Молодые люди ели, как львы, пили, как мушкетеры, и опьянялись будущим успехом «Кефалического масла».

— Это масло крепко ударяет в голову! — со смехом воскликнул Фино.

Годиссар исчерпал все возможные каламбуры со словами «масло», «волосы», «голова». За десертом среди взрывов гомерического хохота три приятеля, несмотря на тосты и взаимные пожелания всяческого благополучия, расслышали удары дверного молотка.

— Верно, дядя надумал прийти навестить меня! — воскликнул Попино.

— Дядя? — сказал Фино. — А у нас даже нет лишнего стакана!

— Дядя моего друга Попино — судья, — пояснил Годиссар Андошу Фино. — Не вздумай подтрунивать над ним, он спас мне жизнь. Ах, кто побывал в моем положении, лицом к лицу с гильотиной, когда — «чик, и прощай шевелюра!», — прибавил он, жестом изображая движение рокового ножа, — тот вечно будет помнить почтенного следователя, сохранившего ему глотку для шампанского! Даже мертвецки пьяный, он не забудет своего спасителя. Да и ты, Фино, не зарекайся. Может, и тебе понадобится когда-либо господин Попино. Черт побери! не будем же скупиться на поклоны.

«Почтенный следователь» действительно справлялся у привратницы о племяннике. Узнав его голос, Ансельм, чтобы посветить ему, спустился вниз со свечой в руке.

— Здравствуйте, господа, — сказал судья.

Прославленный Годиссар низко поклонился. Фино вперил в судью пьяный взор и нашел его простоватым.

— Здесь не роскошно, — заметил судья, окидывая взглядом комнату. — Ничего, дитя мое, хочешь стать большим человеком — начинай с малого.

— Какой глубокий ум! — шепнул Годиссар Андошу.

— Фраза из газетной статьи! — ответил журналист.

— А! Это вы, сударь! — сказал судья, узнав коммивояжера. — Какими судьбами?

— Сударь, я по мере своих слабых сил хочу способствовать преуспеянию вашего любезного племянника. Мы только что обсуждали проспект, прославляющий его масло, а вот перед вами и автор этого проспекта, который представляется мне лучшим образцом, так сказать, парикмахерской литературы.

Судья взглянул на Фино.

— Сударь, — продолжал Годиссар, — позвольте представить вам господина Андоша Фино, одного из самых выдающихся молодых литераторов, он пишет в правительственных газетах и о высокой политике, и о маленьких театрах. Пока он — орудие в руках других, но будет и сам вершить чужие судьбы.
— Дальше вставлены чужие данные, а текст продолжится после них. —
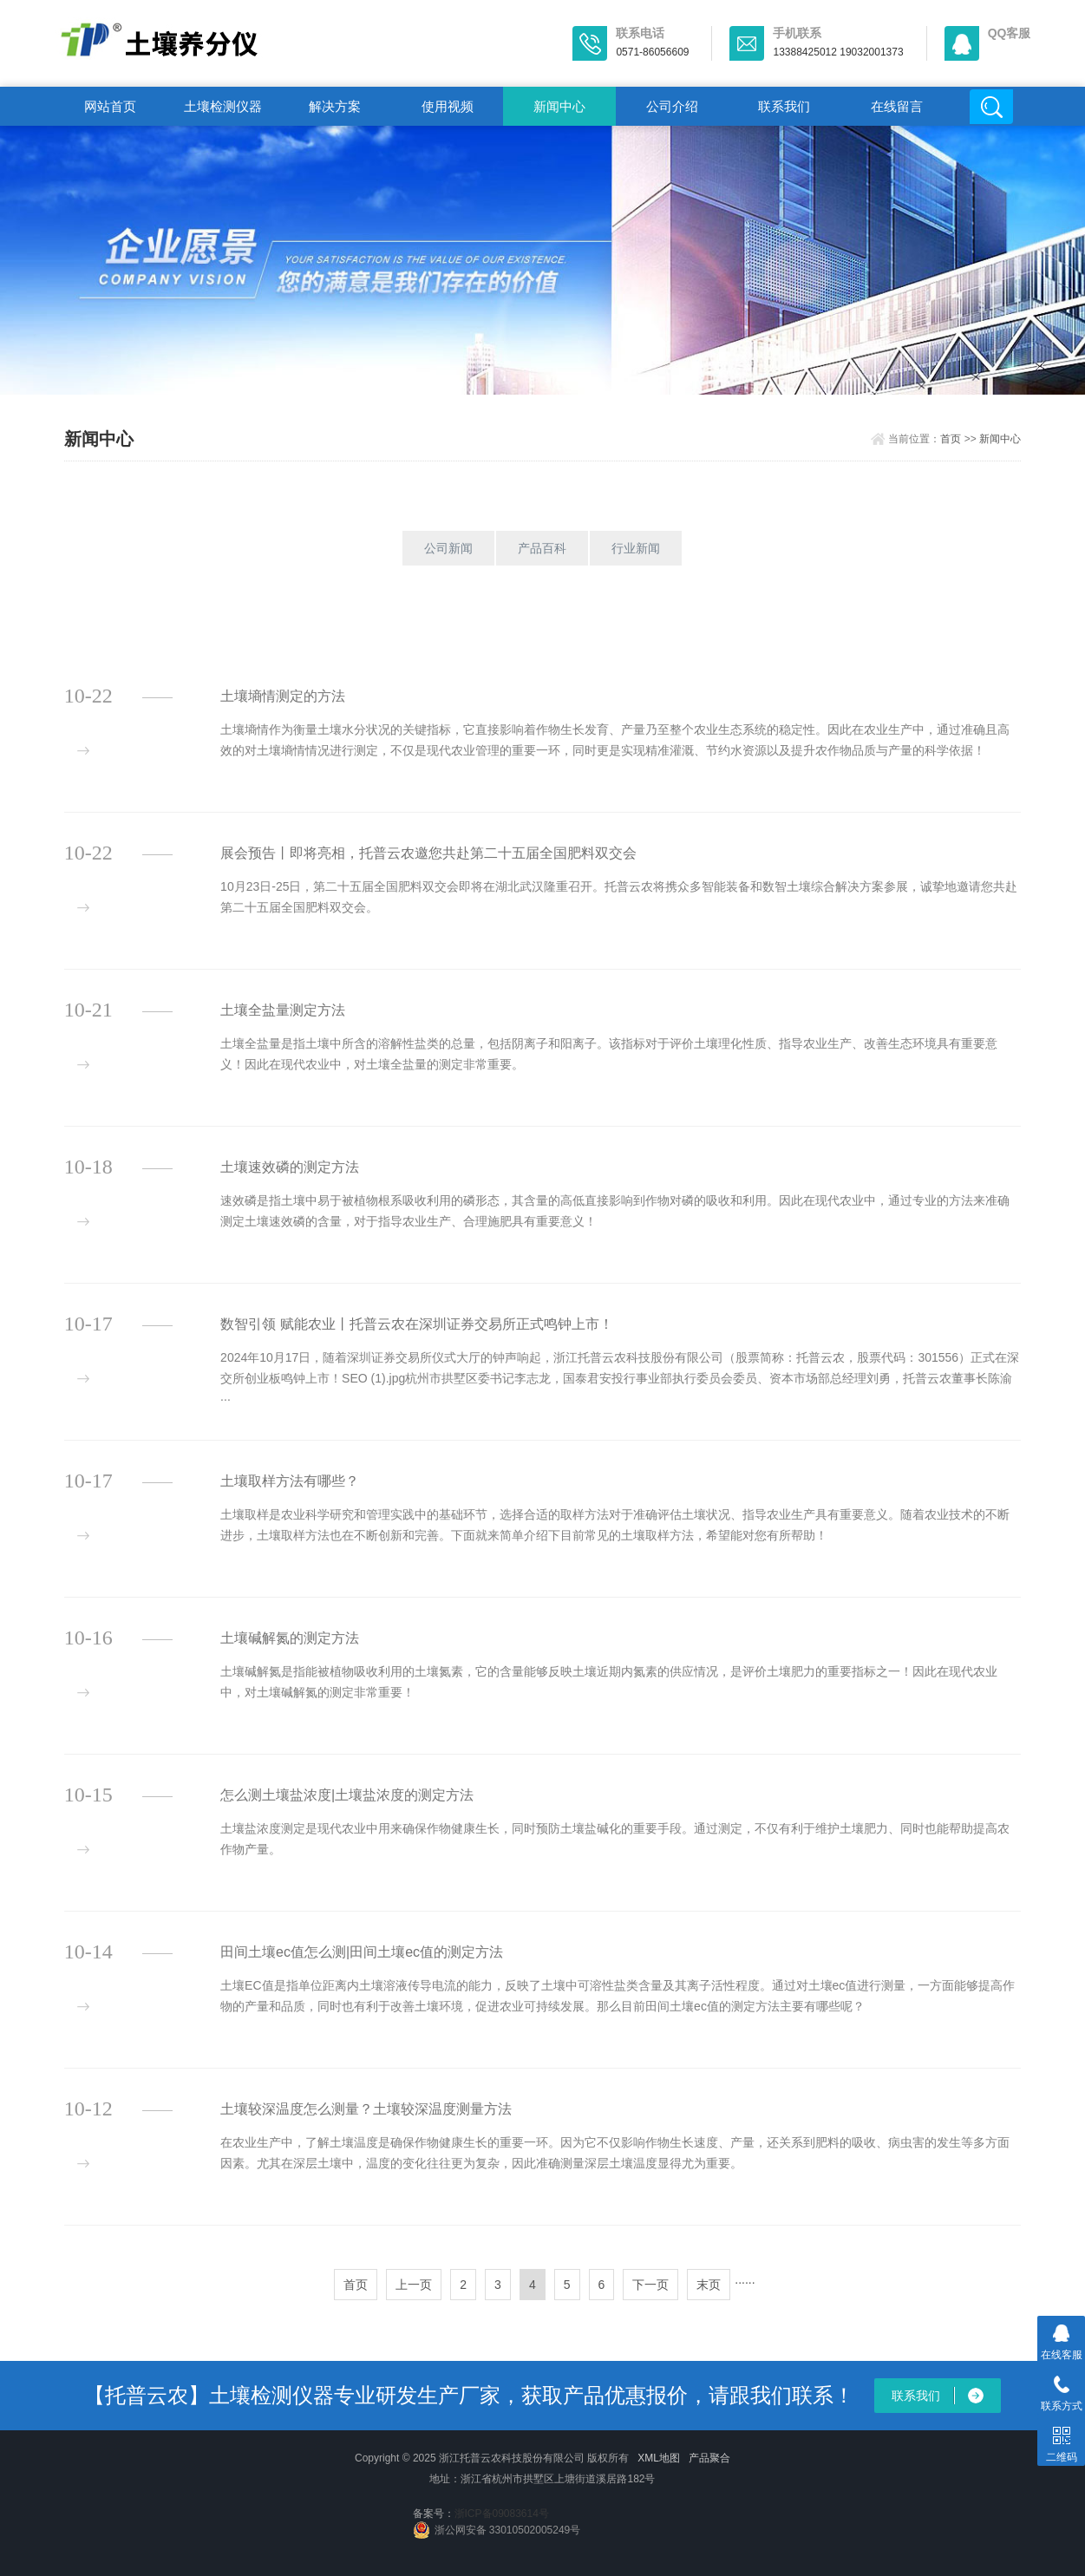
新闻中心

Фино дернул Годиссара за полу сюртука.

— Отлично, дети мои, — сказал судья, которому остатки невинного пиршества на столе объяснили эти слова. — Дружок, — обратился он к Ансельму, — переоденься, мы сейчас отправимся к господину Бирото, я должен отдать ему визит. Вы с ним подпишете товарищеский договор, я внимательно все обдумал. Фабрика, изготовляющая масло, находится на принадлежащей ему земле в предместье Тампль, и, я полагаю, Бирото должен передать тебе ее в аренду, позднее могут объявиться наследники; когда хорошо обо всем договоришься, недоразумений не бывает. Стены здесь, по-моему, сырые; повесь циновки над кроватью, Ансельм.

— Видите ли, господин судья, — заговорил Годиссар с вкрадчивостью придворного, — мы сегодня сами оклеивали стены обоями, они... еще... не просохли.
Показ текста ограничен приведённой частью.